In reality, city officials acknowledged, the taxpayer subsidy is now expected to be $85.5 million ” nearly a six-fold increase ” with a total cost estimated at $138 million.
The 2005 figures, which covered only the construction of the buildings but not land costs, infrastructure or other expenses, were said to cover all three phases of a project destined to contain 236 units. A city official reported in mid-May that a revised estimate included nearly $33 million in inflated construction costs and more than $15 million in “infrastructure costs” such as utilities and other items.
The revised estimate amounted to some $70 million that voters were unaware of when they passed the Burlingame ballot question in 2005.
Only phase one, with 84 units, has been completed so far. Another 152 are slated to be built as part of phases two and three.
City officials plan to ask voters this fall to approve up to $75 million in bonds to finish the development.
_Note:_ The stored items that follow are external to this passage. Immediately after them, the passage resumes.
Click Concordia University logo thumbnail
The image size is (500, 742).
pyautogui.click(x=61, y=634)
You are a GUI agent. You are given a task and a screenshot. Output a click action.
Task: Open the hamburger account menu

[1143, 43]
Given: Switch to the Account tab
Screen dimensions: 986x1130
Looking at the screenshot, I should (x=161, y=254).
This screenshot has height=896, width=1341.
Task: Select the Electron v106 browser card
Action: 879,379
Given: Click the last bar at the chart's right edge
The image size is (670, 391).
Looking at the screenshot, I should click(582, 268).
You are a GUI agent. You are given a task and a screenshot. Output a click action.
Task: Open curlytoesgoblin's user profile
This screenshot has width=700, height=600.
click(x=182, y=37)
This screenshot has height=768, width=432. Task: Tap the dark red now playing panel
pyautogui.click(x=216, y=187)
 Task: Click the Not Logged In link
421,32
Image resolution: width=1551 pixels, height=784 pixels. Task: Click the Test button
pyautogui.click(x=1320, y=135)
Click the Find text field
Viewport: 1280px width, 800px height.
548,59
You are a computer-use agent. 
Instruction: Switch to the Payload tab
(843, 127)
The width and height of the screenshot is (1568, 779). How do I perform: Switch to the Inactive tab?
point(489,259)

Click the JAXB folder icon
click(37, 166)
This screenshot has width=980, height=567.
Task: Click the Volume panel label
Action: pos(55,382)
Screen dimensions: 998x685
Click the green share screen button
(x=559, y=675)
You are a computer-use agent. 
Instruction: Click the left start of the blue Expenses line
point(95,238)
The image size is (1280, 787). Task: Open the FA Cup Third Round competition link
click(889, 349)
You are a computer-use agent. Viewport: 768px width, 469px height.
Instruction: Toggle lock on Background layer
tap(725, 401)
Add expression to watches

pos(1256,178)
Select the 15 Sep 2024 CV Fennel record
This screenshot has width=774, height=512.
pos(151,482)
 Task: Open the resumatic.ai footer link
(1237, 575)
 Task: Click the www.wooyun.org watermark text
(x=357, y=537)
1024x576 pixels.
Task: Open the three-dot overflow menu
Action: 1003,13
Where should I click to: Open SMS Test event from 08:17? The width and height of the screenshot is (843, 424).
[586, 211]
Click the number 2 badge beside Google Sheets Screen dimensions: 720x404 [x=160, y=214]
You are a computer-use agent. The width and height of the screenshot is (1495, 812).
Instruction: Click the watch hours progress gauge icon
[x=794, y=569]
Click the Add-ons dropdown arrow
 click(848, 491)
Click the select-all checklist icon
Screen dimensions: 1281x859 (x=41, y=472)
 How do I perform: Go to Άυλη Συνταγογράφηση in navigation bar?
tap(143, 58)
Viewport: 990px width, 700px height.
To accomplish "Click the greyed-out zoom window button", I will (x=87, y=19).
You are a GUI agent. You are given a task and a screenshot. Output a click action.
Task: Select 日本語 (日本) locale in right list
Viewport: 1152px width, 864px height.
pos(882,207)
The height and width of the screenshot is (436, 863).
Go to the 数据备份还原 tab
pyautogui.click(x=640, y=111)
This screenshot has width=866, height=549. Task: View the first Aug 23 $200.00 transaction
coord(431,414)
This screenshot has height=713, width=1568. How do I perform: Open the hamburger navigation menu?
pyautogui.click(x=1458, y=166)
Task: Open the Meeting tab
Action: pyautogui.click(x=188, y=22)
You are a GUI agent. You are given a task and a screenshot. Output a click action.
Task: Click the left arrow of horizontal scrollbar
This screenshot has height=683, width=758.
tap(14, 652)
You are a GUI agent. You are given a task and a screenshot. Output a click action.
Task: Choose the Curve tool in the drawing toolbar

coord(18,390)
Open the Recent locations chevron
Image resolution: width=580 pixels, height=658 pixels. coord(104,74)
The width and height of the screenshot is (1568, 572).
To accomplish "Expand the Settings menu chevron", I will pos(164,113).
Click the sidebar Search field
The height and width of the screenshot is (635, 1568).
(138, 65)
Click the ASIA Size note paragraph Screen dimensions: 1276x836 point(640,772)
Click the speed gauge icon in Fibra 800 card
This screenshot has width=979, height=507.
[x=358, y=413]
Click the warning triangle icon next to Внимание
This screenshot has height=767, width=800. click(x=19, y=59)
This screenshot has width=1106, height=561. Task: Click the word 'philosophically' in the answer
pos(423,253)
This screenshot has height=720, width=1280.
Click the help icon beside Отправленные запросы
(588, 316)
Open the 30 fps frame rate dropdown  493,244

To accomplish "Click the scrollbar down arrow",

But because the costs have increased so dramatically, elected officials acknowledge that voters might be reluctant to approve funding for phases two and three at Burlingame.
Meanwhile, Richards said that, as best she can recall, the debates at the time were of a more philosophical nature, as opposed to homing in on the costs. She said the main opposition group, Many Voices, was claiming that the subsidy would be $75 million, a number that appeared not to deter the voters from approving the project in a 2005 annexation ballot question.
Richards noted that the inflationary pressures included the staging of the project in phases, which pushes up construction prices every year; changes the current City Council made to make the project more green; and price cuts by the current council to make the units more affordable to ordinary workers. On top of that were the inaccurate numbers in the 2005 brochure, she said.
“This is a serious mistake … but I don’t think you go out and bulldoze the project,” or hold up future phases, Richards said, adding that City Manager Steve Barwick has taken “a good first step” in calling for a thorough investigation of the matter by a citizens task force.
Another one of the 2005 council members, Tim Semrau, said he could not recall ever being told by staff that there was a $15 million infrastructure price tag that was not included in the fixed bid that the council worked out with Shaw Construction.
Plus, he said, after he left the council in 2005, the city added nearly $12 million to the costs of the project by making the buildings more “green” and by lowering prices to make the homes more affordable to working people, thereby increasing the subsidy paid by taxpayers. On top of that, Semrau argued, the city paid out $35 million to buy parcels of land over the past year or so.
“The money was already in the bank,” Semrau said of that $42 million or so, which he contends could have gone toward Burlingame’s remaining construction costs. “Right now, without a bond or a tax increase, they can’t built phases two and three.”
He said the city should work to get a fixed-bid contract for the remaining two phases, and provide voters with clear explanations concerning the finances, before attempting to sell voters on the bond to build the rest of the project.
As for calls for Barwick’s ouster over the issue, Richards said, “I think ultimately the buck stops at the door of the manager and the City Council,” but any disciplinary action is “up to the [current] council to decide.”
In general, Richards concluded, “I’m sorry that this got by me … but I do not regret the 80 families that are living there, and the potential that holds for the future of Aspen.”
The others who were on the City Council in early 2005, including Former Mayor Helen Klanderud, Terry Paulson, and Torre, could not be reached for comment on Friday.
But shortly after the news broke, Klanderud said: “It was never my intention to deceive or mislead anyone.”
Klanderud, who was in office during the Burlingame votes of 2000 and 2005, after the numbers came out, also said: “I am perfectly willing to accept responsibility on any statements that misled [voters]. There was no attempt to not be transparent. I think an error is the best thing to call it.”